> Records to process:
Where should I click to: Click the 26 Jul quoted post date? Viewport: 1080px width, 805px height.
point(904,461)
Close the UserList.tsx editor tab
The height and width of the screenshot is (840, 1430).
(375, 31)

> Task directions: Retype all of the material above. Do not alter a single word.

> Written answer:
Where should I click to: Click the 26 Jul quoted post date? Viewport: 1080px width, 805px height.
point(904,461)
Close the UserList.tsx editor tab
The height and width of the screenshot is (840, 1430).
(375, 31)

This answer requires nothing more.